テミルチはともかく、グラヴァイアは封印されるのを受け入れたはずだ。仮に何か不可抗力で封印が失われたにせよ、それだけなら勝手にいなくなったりはしないだろう。仮にも神なのだから、しかも対話できるだけの知性や良識だってあるのだから、ヘミュービでもモゥハでも呼びつけて、なんらか対応をとればいいはずなのに。
「それから百年ほど経って、世界を覆う戦乱も鎮まってきました。けれども、我々神仙の山に住まう者達は、備え続けています。いつかまた、恐るべき何者かが姿を現すのではないか、魔王か、魔王の意志を引き継いだ何者かが生き残っていて、それがこの世界に破滅をもたらそうとするのではないか」
その、魔王の置き土産の一つが、この俺だ。
だが、俺一人が災厄なのではない。世界の危機は、終わっていない。今はまだ、水面下に隠れているだけなのだ。
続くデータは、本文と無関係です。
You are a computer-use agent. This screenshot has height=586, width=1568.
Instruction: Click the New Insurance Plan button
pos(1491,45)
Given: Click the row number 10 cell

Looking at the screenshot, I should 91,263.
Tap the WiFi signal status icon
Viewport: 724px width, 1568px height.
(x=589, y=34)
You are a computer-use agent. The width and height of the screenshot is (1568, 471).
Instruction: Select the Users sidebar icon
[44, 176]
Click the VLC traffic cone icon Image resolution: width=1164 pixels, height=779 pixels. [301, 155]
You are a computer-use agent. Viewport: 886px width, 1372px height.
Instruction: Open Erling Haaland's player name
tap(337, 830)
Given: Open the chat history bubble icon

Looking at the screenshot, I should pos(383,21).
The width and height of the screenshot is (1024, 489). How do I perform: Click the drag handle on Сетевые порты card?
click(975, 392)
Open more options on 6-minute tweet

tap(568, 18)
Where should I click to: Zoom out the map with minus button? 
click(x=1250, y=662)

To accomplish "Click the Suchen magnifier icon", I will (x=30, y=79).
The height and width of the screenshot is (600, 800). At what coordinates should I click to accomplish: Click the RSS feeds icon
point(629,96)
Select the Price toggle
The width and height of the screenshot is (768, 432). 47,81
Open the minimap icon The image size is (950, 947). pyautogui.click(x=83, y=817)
「そうした危機の一つは、どうやらファルス様が除いてくださったようですが」
パッシャのことだ。
デクリオンの計画を阻止しただけでなく、意図せずとはいえ、本部まで壊滅させたのだ。その意味では確かにそうだといえる。
「女神の騎士も随分と数を減らしてしまいました。今は世界を守る者の手が足りていません。ファルス様に志がおありであれば、私どもはもちろんのこと、モゥハもきっと報いてくださることでしょう」
「さしてお役に立てるとも思えませんが」
「私どもとしましては、藁にも縋る思いなのですよ」
彼は俺達三人の顔を順番に眺めた。